We used previously reported sets of probes to detect Δ13, t(11;14)(q31; q32), and t(4;14)(p16.3;q32).19,21,22 This same cohort of patients has been separately reported regarding the t(11;14)(q13;q32) and Δ13.7,8 To detect t(14;16)(q32;q23) we used the same 14q32 chromosome probes previously described by us,21 in combination with 2 bacterial artificial chromosome (BAC) clones (356D21 and 484H2; Research Genetics, Huntsville, AL) that localize to 16q23, and BAC clones 10205 and 10206 described by Chesi et al.23 To test for 17p13.1, we used a locus specific probe (LSI) p53 probe from Vysis (Downers Grove, IL). We used standard hybridization, validation, and scoring procedures as described previously by us.19,21 We scored 100 cells for each one of the abnormalities and recorded the percentage of cells with abnormal patterns (with special attention to the number of fusions detected for the translocations).

Statistical analysis

Descriptive and survival analysis. To test for association between abnormalities, or between abnormalities and other patient categoric treatment characteristics or response to treatment, the Fisher exact test was used.24 To test for difference in PCLI and β2-microglobulin between patients with and without an abnormality, a Wilcoxon rank sum test was used.25 The distribution for overall and progression-free survival was estimated using the method of Kaplan and Meier.26 The log-rank test was used to test for differences in survival between groups.27 We decided to score 100 cells per patient to evaluate positivity and evidence of clonal heterogeneity.
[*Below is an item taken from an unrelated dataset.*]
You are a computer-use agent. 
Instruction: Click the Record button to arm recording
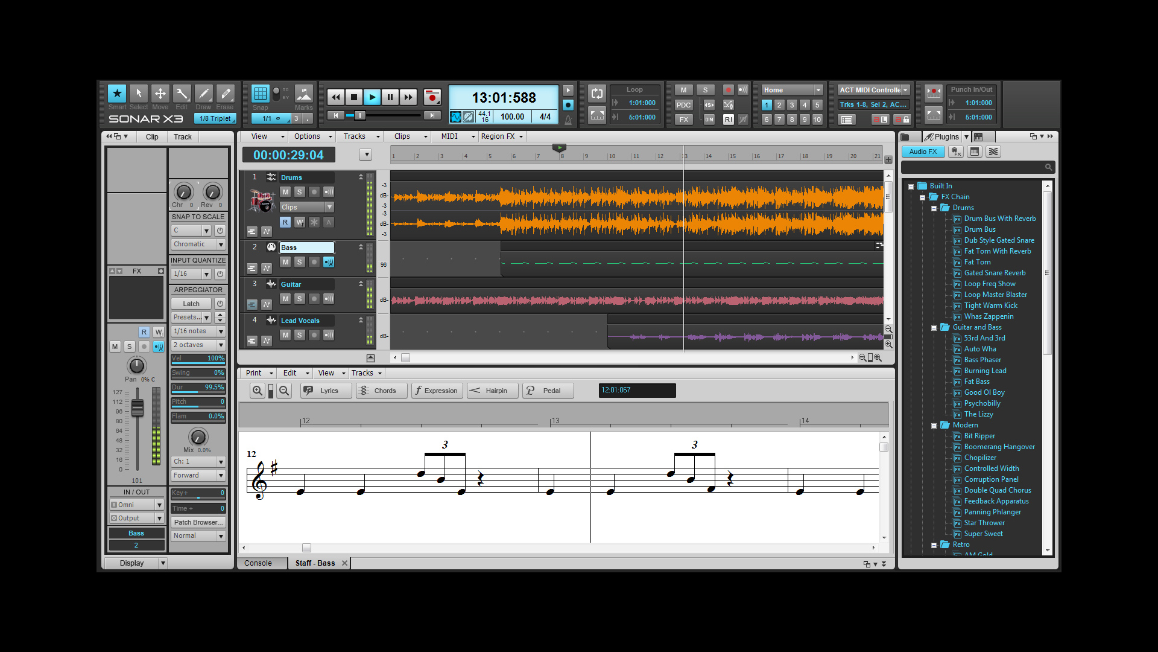tap(432, 97)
Multiple regression model. A Bayesian analysis was used to evaluate the contribution of genetic abnormalities to survival.28 This analysis allowed us to include all of the studied patients in the model, even the patients with missing data. The following clinical prognostic factors (cut-off points), dichotomized according to previously reported studies, were included in the model: PCLI (< 1% vs ≥ 1%), bone marrow PC percentage (< 30% vs ≥ 30%), serum creatinine (< 152.5 vs ≥ 152.5 μM), albumin (≤ 30 vs > 30 g/L), hemoglobin (≤ 100 vs > 100 g/L), β2-microglobulin (< 2.7 vs ≥ 2.7 mg/dL), soluble IL-6 receptor (< 270 vs ≥ 270 ng/mL), C-reactive protein (< 2 vs ≥ 2 mg/dL), serum monoclonal protein (< 10 vs ≥ 10 g/L), and stage (I-II vs III).
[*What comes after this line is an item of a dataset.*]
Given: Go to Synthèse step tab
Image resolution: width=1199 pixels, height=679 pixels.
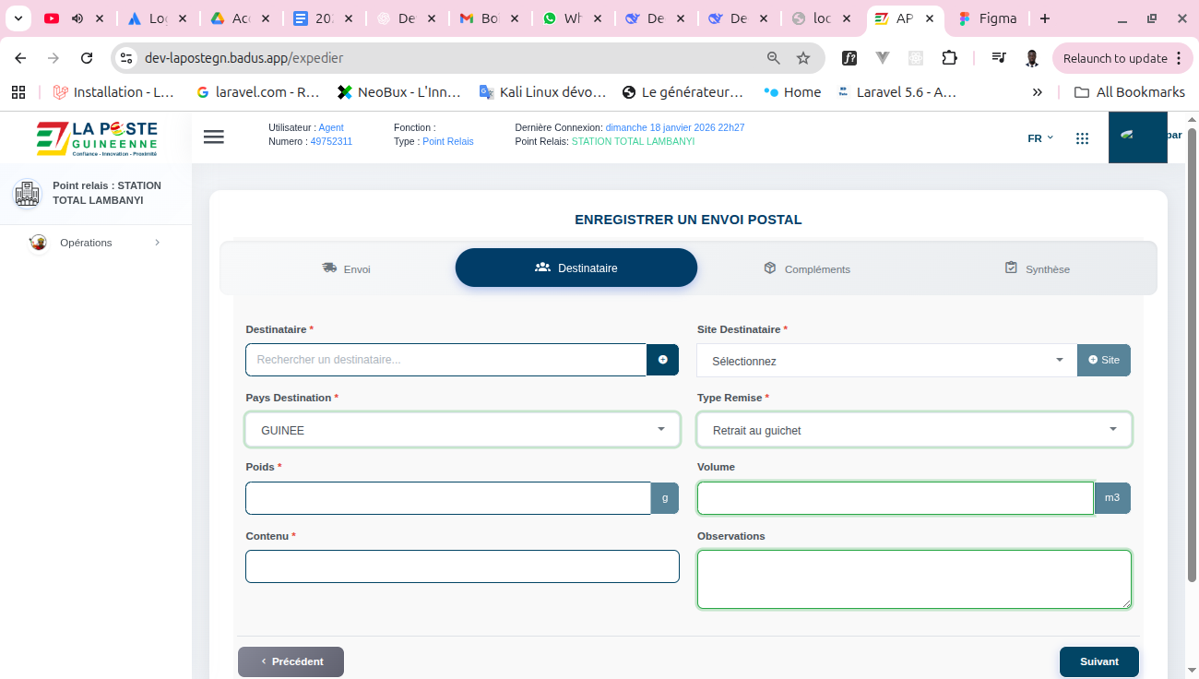Looking at the screenshot, I should [x=1037, y=268].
A Weibull distribution was used to model time to death.29 The regression coefficients and the shape parameter were given “noninformative” normal and gamma priors, respectively. Prior distributions for the covariates were assumed to be binomial (P, 1) with P distributed as uniform (0, 1). The BUGS program (Bayesian inference using the Gibbs sampling algorithm)28 was used to estimate the coefficients and obtain 95% credible confidence intervals (CIs). We performed an initial 500 burn-in of iterations followed by an additional 10 000 iterations. Parameter estimates are the mean and standard deviation based on the Gibbs samples; credible intervals are computed as the lower and upper percentiles from the last 10 000 iterations. The 5 genetic abnormalities as well as the clinical prognostic factors that appeared to be statistically significant (the 95% credible interval did not contain the null value) were included in the final model.

The appropriateness of the Weibull distribution, the adequacy of the fitted multivariate model time, and the validity of the Bayesian model (“missing at random” assumption) were checked. The results obtained using the Bayesian approach were compared with the results obtained using the Cox regression model in the subset of 275 patients that had complete data.
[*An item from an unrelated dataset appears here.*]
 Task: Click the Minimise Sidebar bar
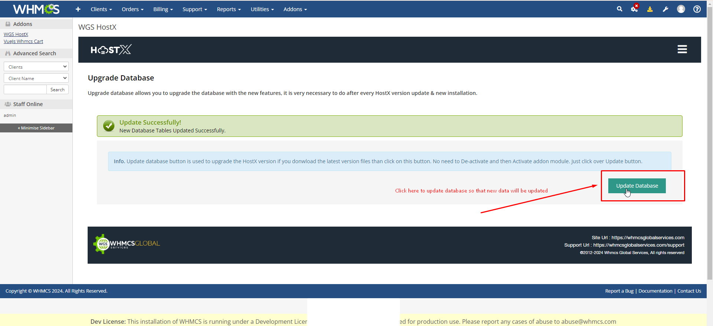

Hierarchic groups. Based on hazard ratios from the results of univariate and multivariate analyses, 3 hierarchic groups were created, in which 1 patient was allocated to 1 group only. These groups were based on whether patients had genetic abnormalities associated with poor, intermediate, or good prognosis.


Prevalence of the abnormalities

The prevalence of chromosomal abnormalities among the 351 patients tested are as follows: t(4;14)(p16;q32) (42/332 patients, 12.7%), t(14;16)(q32;q23) (15/323 patients, 4.6%), t(11;14)(q13; q32) (53/336 patients, 15.8%), deletions 17p13.1 (37/345 patients, 10.7%), and Δ13 (176/325 patients, 54.2%). The prevalence of the abnormalities was not significantly different according to the stage of the disease or age, except for Δ13, which appeared to be more common among stage III patients (P = .014). A strong association was noted between Δ13 and the t(4;14)(p16.3;q32) as we have previously reported (38/42 patients; P < .001),22 but this association was not present in patients with t(14;16)(q32;q23) (8/13 patients) or t(11;14)(q13;q32) (24/51 patients). A significant positive correlation between deletion 17p13.1 and t(14;16)(q32;q23) was observed (5/15 patients, 33%; P = .018), and was suggested for t(4;14)(p16;q32) (8/42 patients, 20%). In contrast 17p13.1 deletions had a lower incidence in patients with t(11;14)(q13;q32) (P = .027).

Translocation patterns and relations

In this cohort of patients all translocations were mutually exclusive; that is, there were no patients with 2 coexistent translocations. However, many patients had combinations of a translocation and deletion(s) of 17p13.1 and/or Δ13. The median percentage of cells with an abnormality was more than 80% for all abnormalities. IgH translocations were usually seen in more than 95% of cells. Deletions 17p13.1 were seen in less than 50% of cells in 11 (30%) of 37 cases. Using the specific sets of probes we found that of 348 evaluable patients, 139 (40%) had 1 chromosomal abnormality detected, 77 (22%) had 2, and 10 (3%) had 3. Using these probes, a total of 122 patients had no abnormalities detected.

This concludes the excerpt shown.